Data distribution and Naming (Anthony): too high level a discussion--need more meetings tomorrow. Different tiers of clusters--full and partial mirrors and a metadata only mirror. Noha is using async over SSH but there may be other technologies--need testing. When new partners want to add own data and how to get data to everyone. If partners add, assume everyone wants it. Work out a naming convention to id. data cluster. The role of IA as we move forward with clusters: make sure that new nodes know benefits of IA so they use IA, too (data association). Not all metadata generated at MOBOT is uploaded to cluster. Find a way to sync. Core metadata updates are in one system right now but that could change so need version control.
Handles and identifiers (Martin): how id different file structures. BHL Europe handle minting project. When attach--file structure, file type? Assign DOIs at institutional, file level? How replicate data and metadata across the nodes. Handle/DOI in global context requires discussion. ACTIONS: 1. DOI/Handle and hosting
2. Mirroring/syncing Phil, Mike, Anthony
3. testing between australia and us.
4. formalize syncing schedule
5. look at IA and Smithsonian naming structure
6. Noha, Adrian will look at naming conventions, directory structures
7. Replication and partners requires group discussion as to whether partners are replicating metadata and content as well as the code or partners that may sync only data and files, not coding. Plan ahead rather so structures/codes are common with all. Need a clear view of what each node will do.
May be multiple types of mirrors (code, metadata, data, content....various combinations).

NEW TRACKS for Friday:

Determine synchronicity and then Business Continuity/Resilience
GRIB/Metadata/Scanning Workflow (Boris)

DATA LINES –
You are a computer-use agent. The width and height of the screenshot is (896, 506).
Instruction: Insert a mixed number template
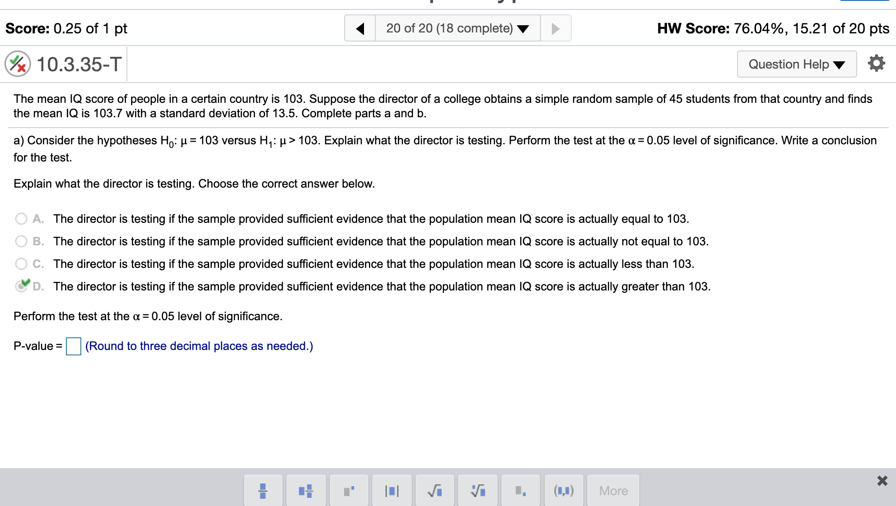coord(306,490)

TASKS AND EXERCISES –
• A. Rewrite the meeting notes, beginning at the words "4. formalize syncing" and stopping after "GRIB/Metadata/Scanning Workflow (Boris)", and substitute "Disaster Recovery" for "Business Continuity".
• B. According to the meeting notes, who will look at naming conventions and directory structures?
The data above come from a source separate from the meeting notes.

PER-TASK OUTPUTS –
• A.
4. formalize syncing schedule
5. look at IA and Smithsonian naming structure
6. Noha, Adrian will look at naming conventions, directory structures
7. Replication and partners requires group discussion as to whether partners are replicating metadata and content as well as the code or partners that may sync only data and files, not coding. Plan ahead rather so structures/codes are common with all. Need a clear view of what each node will do.
May be multiple types of mirrors (code, metadata, data, content....various combinations).

NEW TRACKS for Friday:

Determine synchronicity and then Disaster Recovery/Resilience
GRIB/Metadata/Scanning Workflow (Boris)

• B. Noha and Adrian